A total of 24 days – that’s the minimum amount of time that a German employee could soon be entitled to work remotely each year. In Germany, a bill is currently being prepared that may well introduce a new labour standard. While the country may be among the first to legislate telework, other countries have not waited for the global health crisis to entrench the rights of teleworkers.
The European Union has already encouraged its member states to increasingly secure the status of employees working from home or remotely. A historic agreement was in fact reached in 2002, signed by European social partners so that each country could have its own legislation on telework. Rather than a uniform text establishing the same teleworking conditions for a Dutch, Polish or Greek employee, it is a European legal framework that aims to ensure, for the citizens concerned, the same rights for employees working from home as those working in the office.
Working remotely in Europe
But even before Europe ruled on this form of work, the Dutch had already decided to set up a framework around telework in June 2001. And contrary to what one might think, this does not specifically concern employees in the private sector. Civil servants have the right to request one or more telework days per week. A simple agreement must be reached between the employee and his boss. And, icing on the cake, the Dutch government even pays civil servants a monthly compensation of 80.23 euros for the use of their personal space. They can even enjoy a bonus of 1,815 euros over a period of five years for equipping themselves. No wonder then that the Netherlands is the European champion of telework, with 14.1% of the working population working remotely.
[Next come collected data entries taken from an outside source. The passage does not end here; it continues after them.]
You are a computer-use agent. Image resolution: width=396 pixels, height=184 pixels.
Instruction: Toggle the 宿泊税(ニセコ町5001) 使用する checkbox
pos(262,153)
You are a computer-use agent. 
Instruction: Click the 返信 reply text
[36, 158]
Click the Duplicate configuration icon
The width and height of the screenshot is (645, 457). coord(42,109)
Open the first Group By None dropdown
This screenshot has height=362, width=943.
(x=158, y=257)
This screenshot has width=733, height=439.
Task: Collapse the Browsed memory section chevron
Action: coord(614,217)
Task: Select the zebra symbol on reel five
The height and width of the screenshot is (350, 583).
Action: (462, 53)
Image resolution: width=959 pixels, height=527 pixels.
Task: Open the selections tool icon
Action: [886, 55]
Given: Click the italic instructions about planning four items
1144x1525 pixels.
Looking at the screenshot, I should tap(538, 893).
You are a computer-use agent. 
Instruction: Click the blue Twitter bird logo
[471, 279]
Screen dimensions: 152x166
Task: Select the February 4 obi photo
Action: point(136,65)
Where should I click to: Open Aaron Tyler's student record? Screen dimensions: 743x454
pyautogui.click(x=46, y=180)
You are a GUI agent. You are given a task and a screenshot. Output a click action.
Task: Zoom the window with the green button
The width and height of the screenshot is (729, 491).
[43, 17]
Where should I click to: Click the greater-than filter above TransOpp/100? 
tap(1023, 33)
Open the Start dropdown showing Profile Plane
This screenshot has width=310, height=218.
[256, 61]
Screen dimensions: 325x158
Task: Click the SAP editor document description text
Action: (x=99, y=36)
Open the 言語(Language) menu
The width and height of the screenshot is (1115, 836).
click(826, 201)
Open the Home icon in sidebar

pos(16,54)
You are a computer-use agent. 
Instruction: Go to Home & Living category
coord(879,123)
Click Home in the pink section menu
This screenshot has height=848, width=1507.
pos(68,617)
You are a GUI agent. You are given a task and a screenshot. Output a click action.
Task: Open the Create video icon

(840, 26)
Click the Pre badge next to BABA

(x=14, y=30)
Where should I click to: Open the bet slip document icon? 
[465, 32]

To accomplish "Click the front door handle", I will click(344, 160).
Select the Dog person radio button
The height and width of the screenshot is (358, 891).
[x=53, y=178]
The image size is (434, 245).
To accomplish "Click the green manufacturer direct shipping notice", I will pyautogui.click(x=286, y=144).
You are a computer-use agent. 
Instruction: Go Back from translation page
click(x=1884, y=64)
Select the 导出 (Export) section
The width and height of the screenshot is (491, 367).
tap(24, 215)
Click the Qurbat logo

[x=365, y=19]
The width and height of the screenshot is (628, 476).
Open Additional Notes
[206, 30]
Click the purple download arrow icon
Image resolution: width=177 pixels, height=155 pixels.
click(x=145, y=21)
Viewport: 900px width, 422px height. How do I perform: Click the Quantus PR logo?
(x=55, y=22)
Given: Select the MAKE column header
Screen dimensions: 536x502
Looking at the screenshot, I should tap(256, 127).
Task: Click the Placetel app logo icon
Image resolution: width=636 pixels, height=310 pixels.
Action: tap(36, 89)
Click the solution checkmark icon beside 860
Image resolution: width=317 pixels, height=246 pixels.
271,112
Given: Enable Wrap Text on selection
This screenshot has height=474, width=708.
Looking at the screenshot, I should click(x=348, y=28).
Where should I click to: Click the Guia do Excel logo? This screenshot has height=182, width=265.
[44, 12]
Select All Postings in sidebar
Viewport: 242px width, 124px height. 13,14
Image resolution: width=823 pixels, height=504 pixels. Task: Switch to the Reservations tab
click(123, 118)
Even further north in Europe, Finland counts the same percentage of those who work remotely. In this country, where employees already have the right to adjust their working hours thanks to a dedicated law passed in 1996, it was decided to go even further in terms of flexibility with a second part of this “working hours act,” which came into force at the start of 2020. This new legislation makes it possible to organise 50% of working hours as Finnish employees wish, bearing in mind that a standard work week in Finland is 35-40 hours.
Following the example of the Dutch, Luxembourgers preferred a legislative framework to authorise telework, including for cross-border employees. An agreement was adopted in 2006 and again in 2011. In short, the recognition of the different forms of working remotely in the Grand Duchy is not new. The terms of the agreement must be written into the employment contract, or its rider, including the hours and days of teleworking or the place where the tasks are performed.
Teleworking in the future
While Germany is not the first country to look into legislation dedicated to working remotely, it is the first European country to outline a specific bill whose principles must be validated by parliament. The most important being the introduction of a minimum of 24 days of telework. These new provisions should undoubtedly increase the rate of teleworkers, which is only 5.2%.
Change is also afoot in Spain, where the culture of telework was almost absent before the pandemic. The country is working above all to protect the rights of employees working from home. After several months of negotiations, the decree provides for the authorisation of telework equivalent to 30% of an employee’s total hours over a period of three months. In concrete terms, this represents one and a half days per week. Also, employers must pay for the cost of the equipment required for staff to work remotely.
And the rest of the world?
Teleworkers are not always who you think they are. A Morar Consulting study for Polycom reported in 2017 that 80% of Brazilians work remotely often, if not occasionally. And they have every right to do so since before the Covid crisis; all they needed was an amendment to their employment contract. A law called MP 927 was even passed last spring to relax the legislative framework for telework, allowing trainees and apprentices, for example, to telework too
In many countries around the world, the coronavirus crisis has prompted new thinking about the implementation of telework, often with reservations despite the health situation, as in Japan. Last April, only full-time employees were allowed to carry out their tasks from home. Part-time employees, for example, have not been able to enjoy this flexibility. There is still a long way to go to make teleworking a universal habit.